Extract.
──────────────────────────────

Who has tried out the latest electric bikes?

A few questions:

  • Does the overall concept make sense if what you like is bicycling? Most of the bikes seem to weigh about 50 lbs., which I guess makes them super light compared to a scooter or motorcycle, but very heavy if you want to pedal them uphill.
  • Are they more or less fun on a 2-hour road ride than a standard road bike?
  • Do you actually get any exercise when using one of these?
  • Are they way better for mountain biking because you can maintain momentum even uphill?
  • Why do a lot of them cost more than a used Toyota Prius? (maybe that is an unfair question since there are non-electric bikes that cost more than a new Toyota Prius) If this were a mass-market product would they need to cost much more than the $600 that you’d pay for a good hybrid/city bike?
  • Why aren’t the big bike companies, such as Giant, Trek, and Specialized, leaders in this area?
  • Are they amazingly great for keeping up with a friend who is in killer shape and is on a non-electric bike?
  • pedal-linked or throttle control for the electric motor?

──────────────────────────────

(Stored items)
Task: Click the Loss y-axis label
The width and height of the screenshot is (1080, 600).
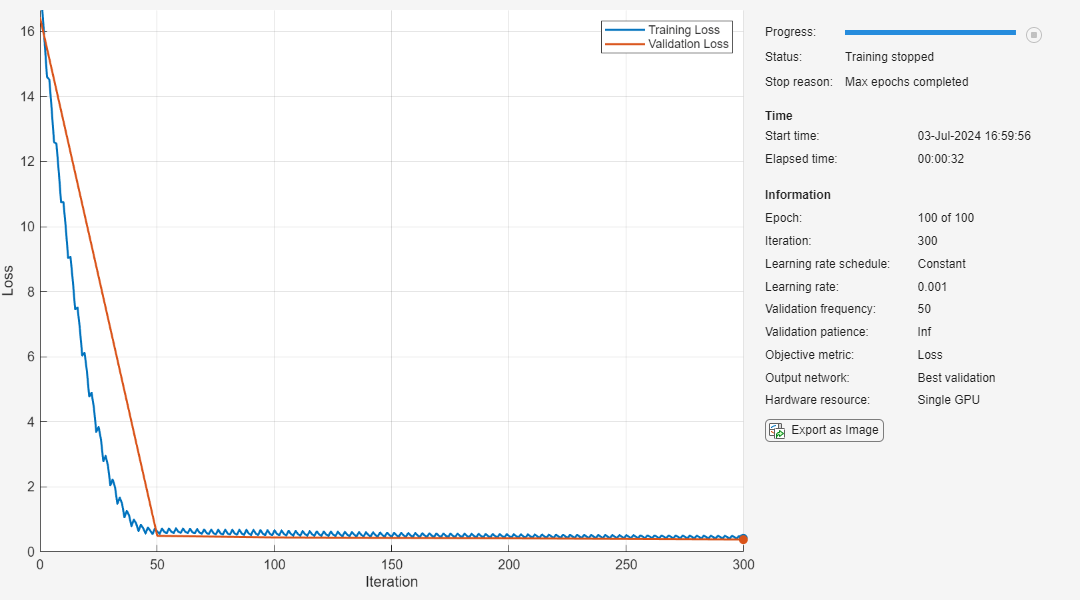Action: click(x=9, y=280)
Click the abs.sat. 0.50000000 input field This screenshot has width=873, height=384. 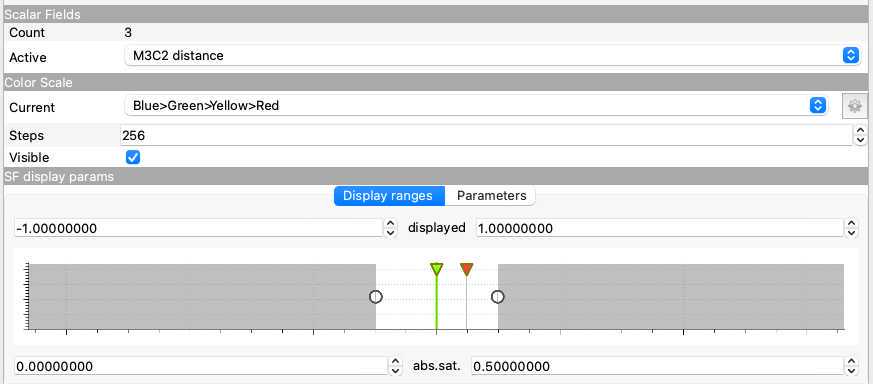point(658,366)
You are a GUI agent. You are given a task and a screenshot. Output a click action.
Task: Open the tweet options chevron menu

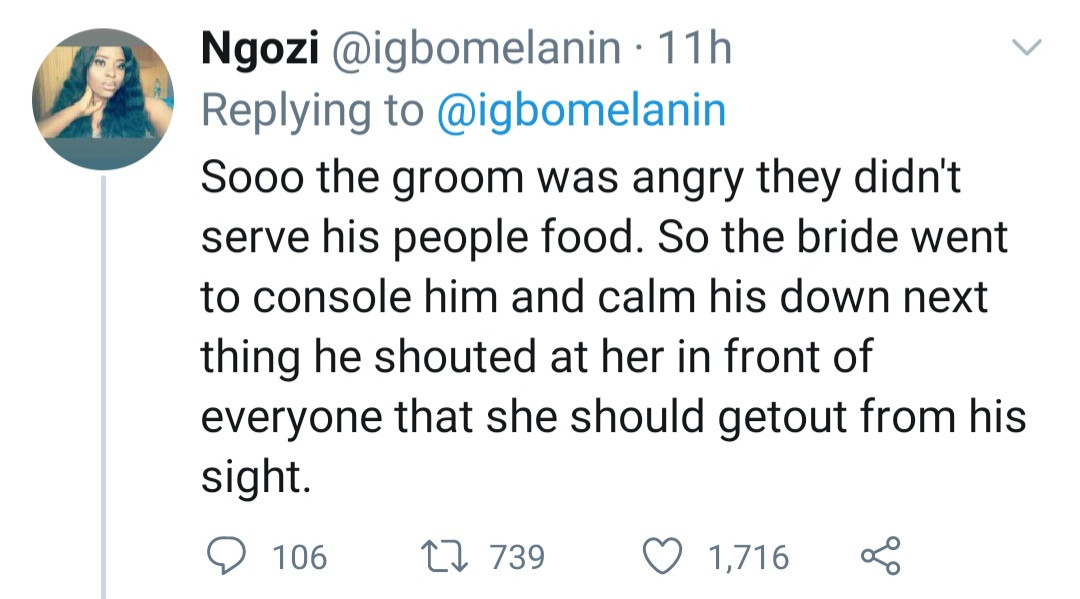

──────────────────────────────

Explore the material.
a. Name every bicycle company the electric bike post mentions.
b. In the electric bike post, copy out the passage starting at "Who has tried" and ending at "momentum even uphill?", swapping "uphill" for "up hills".

Expected outputs.
a. Giant, Trek, Specialized

b.
Who has tried out the latest electric bikes?

A few questions:

  • Does the overall concept make sense if what you like is bicycling? Most of the bikes seem to weigh about 50 lbs., which I guess makes them super light compared to a scooter or motorcycle, but very heavy if you want to pedal them up hills.
  • Are they more or less fun on a 2-hour road ride than a standard road bike?
  • Do you actually get any exercise when using one of these?
  • Are they way better for mountain biking because you can maintain momentum even up hills?